Bu sektörde yaşanan bir sürü haksızlıklar ve rekabet eşitsizliği de gırtlak boyu sürmeye devam edip durmaktadır. Asıl haksızlıkta maalesef bürokratlar tarafından yapılmakta ve her konuda tek karar verici ve arka bahçe görme alışkanlıkları sürmektedir. İşte bunlardan biri yetkilendirilmiş gümrük müşaviridir (YGM). Ve her türlü hakkaniyete, yasalara ve sektör bütünlüğünü ortadan kaldırıcı faaliyettir. Bu yetkiyi sadece müsteşarlık kendinde görmüş,kanunla yapılması söz konusu olan sektör sınıflandırmasını sadece genelge ile işleme koymuşlardır.Bu işlemle ilgili dava açılmış olmasına rağmen, hukuksuz bir şekilde işlerliği başlatılmıştır. YGM'ler ne işe yarar, istenen görev nedir ve gümrük müşavirinden üstünlüğü nedir? Sayın Hasan Akdoğan izah etmişler. Evet şu anda ambar memurunun yaptığı işi yapar ve bazı evrak tanzimi onayı yapar. Bu işleri yapmak, için yukarıda saydığım kanunları ve aşamaları bir fiil sınavla başarılı olarak kazanması gerekir miydi? Hayatınızı koyarak öğrendiğiniz bunca beceriyi bir kalemde silmeyi nasıl istersiniz ve bu durumu sırf açılım ile para kazanma maksatlı olarak nasıl kabul edersiniz? Bizde amiyane bir tabir vardır. Attan inip eşeğe binmek…Tam olarak kabul edilen durum budur. Şimdi desteklemek için yardımcılı, yetki ve etki istenme aşamasına geçilmeye çalışılıyor. Bu bana göre meslek adabına, etikliye ve sorumluluğuna sığmamaktadır. Hatta görevden kaçmakla eşittir. Ticaret odasında yapılan bir toplantıda yeni kazanımlar ve ufuk açma projesi olarak sunulmuş ve kârsızlığa mahkûm olan gümrük müşavirlerinin para kazanabilmesi için, bir kapı olarak işaret edilmişti. Dahası devletin memur sayısı yetmediğinden,o görevdeki kişilerin geri çekilerek, yerinin doldurulması projesi olarak anlatılmıştı. İşte kabul gören görev bu! Bir nebze ses çıkarılmaya bilinir ama, ya devletin ayıbı nasıl örtülür. Çok büyük olan devletimizin sınırları ve kapıları sadece 8 bin 800 kişi ile nasıl kontrol edildiği söylenilir? Sadece Belçika'da 35 bin kişinin yaptığı bu görevi biz 8 bin 800 kişi ile çok iyi yaptığımızı iddia ediyoruz. Ve bu yükü, hiç tecrübesi olmayan bir kişinin sırtına yüklemek çözüm ve kazanç kapısı olduğunu iddia edip kabul edilmesini istiyoruz. Sektörde bunu içine sindiriyor…

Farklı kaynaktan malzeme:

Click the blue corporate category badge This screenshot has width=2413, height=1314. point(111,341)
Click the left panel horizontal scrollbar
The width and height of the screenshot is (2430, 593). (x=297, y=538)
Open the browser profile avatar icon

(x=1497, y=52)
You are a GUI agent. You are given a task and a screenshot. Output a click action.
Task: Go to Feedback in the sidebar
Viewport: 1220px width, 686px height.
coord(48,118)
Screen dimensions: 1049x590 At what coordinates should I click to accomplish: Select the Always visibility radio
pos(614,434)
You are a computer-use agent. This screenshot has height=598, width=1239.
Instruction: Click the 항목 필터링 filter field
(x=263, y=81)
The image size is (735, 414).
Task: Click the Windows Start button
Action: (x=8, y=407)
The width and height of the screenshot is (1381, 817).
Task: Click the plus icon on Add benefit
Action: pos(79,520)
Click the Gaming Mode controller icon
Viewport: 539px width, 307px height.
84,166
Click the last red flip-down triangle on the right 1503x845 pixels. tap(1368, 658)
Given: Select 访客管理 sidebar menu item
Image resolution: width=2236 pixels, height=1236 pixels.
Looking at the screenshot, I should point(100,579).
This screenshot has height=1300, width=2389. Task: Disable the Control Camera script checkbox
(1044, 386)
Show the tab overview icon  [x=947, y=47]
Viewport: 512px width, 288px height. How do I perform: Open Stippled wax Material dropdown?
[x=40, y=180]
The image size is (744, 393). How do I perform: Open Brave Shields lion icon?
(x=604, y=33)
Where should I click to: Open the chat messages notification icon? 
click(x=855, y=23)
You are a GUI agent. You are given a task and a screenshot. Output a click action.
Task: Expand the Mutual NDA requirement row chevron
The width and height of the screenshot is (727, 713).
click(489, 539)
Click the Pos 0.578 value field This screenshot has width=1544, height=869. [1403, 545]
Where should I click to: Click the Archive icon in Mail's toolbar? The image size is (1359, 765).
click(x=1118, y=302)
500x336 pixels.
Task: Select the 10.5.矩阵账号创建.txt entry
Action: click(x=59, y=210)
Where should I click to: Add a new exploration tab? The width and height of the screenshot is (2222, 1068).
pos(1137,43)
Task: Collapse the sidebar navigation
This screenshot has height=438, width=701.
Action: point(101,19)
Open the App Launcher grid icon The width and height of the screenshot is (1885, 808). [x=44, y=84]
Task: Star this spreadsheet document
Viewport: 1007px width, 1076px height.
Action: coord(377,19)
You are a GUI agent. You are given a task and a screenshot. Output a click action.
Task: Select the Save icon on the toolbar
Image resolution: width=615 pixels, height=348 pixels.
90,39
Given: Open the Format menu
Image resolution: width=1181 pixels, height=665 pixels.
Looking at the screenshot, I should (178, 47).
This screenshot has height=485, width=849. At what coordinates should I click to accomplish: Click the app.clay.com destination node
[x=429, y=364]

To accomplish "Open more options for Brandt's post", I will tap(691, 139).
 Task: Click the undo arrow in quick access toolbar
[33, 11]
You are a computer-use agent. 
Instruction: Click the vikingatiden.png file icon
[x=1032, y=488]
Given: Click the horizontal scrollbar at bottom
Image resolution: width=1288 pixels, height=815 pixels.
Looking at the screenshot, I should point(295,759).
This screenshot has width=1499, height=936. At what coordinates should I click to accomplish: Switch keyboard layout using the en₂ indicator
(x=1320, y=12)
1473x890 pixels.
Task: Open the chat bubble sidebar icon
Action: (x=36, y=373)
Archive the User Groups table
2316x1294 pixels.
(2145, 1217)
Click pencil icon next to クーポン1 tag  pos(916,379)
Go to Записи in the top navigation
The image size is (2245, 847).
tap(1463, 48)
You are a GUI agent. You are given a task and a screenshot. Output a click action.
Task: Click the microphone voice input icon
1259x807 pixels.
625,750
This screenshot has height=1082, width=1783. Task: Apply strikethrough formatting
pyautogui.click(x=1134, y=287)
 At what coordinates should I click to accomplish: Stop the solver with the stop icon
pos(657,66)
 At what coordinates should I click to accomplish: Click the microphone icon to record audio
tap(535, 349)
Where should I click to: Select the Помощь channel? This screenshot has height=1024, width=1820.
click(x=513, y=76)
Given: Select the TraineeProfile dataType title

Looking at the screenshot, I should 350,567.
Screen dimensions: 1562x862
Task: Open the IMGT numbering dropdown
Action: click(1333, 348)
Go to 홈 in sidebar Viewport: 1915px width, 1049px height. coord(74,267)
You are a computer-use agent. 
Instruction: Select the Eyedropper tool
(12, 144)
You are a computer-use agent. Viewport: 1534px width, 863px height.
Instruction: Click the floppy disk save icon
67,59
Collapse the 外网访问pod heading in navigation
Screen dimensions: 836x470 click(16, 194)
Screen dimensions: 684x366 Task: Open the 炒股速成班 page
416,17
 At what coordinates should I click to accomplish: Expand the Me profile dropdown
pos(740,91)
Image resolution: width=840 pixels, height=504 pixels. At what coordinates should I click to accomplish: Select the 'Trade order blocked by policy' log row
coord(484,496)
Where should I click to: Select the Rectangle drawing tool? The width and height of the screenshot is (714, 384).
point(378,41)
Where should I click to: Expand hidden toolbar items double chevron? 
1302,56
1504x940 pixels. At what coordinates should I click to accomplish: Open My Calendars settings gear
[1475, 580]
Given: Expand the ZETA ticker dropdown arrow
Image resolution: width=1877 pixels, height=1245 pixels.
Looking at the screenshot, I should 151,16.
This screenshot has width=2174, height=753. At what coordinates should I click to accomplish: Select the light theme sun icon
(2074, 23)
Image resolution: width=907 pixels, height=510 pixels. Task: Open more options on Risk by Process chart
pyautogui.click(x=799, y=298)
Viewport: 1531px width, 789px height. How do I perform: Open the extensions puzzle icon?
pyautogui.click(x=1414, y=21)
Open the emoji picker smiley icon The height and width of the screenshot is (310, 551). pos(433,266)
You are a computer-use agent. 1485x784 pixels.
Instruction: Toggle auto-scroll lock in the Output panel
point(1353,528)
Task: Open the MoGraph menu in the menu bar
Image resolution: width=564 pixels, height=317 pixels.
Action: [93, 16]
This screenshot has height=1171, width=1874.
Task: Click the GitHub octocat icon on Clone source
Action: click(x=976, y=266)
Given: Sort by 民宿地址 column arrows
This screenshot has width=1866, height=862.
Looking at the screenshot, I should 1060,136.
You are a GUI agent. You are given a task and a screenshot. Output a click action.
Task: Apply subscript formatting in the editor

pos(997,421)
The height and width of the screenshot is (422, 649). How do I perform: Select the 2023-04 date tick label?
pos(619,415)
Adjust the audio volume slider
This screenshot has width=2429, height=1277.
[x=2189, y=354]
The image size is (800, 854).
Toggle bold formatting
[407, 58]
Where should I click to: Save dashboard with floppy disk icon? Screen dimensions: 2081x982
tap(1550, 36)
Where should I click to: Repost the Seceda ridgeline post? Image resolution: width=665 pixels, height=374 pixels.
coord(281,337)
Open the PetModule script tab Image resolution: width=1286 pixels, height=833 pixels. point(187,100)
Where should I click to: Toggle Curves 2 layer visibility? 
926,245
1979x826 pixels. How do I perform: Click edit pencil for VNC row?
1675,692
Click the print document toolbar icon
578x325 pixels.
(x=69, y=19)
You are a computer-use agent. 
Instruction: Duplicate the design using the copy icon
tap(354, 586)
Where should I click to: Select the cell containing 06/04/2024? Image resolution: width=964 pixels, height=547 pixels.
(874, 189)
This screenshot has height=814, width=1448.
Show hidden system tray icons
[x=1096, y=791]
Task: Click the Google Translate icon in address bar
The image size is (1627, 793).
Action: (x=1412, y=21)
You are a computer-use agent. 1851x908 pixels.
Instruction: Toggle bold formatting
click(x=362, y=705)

Asıl mücadele edilmesi gerekenler göz ardı edilerek kolaycılığa kaçılıyor. Her kesin yapması gereken, gelecek sorumluluğu yerini korkuya bırakıyor ve elma şekeri mutluluğu yaşanıyor.

İşte işin özü ve gelecek korkusu budur. Bir yerlerde oturarak emir vermek veya emir almakla ancak bu kadarı başarı olarak kabul edilmiş olur.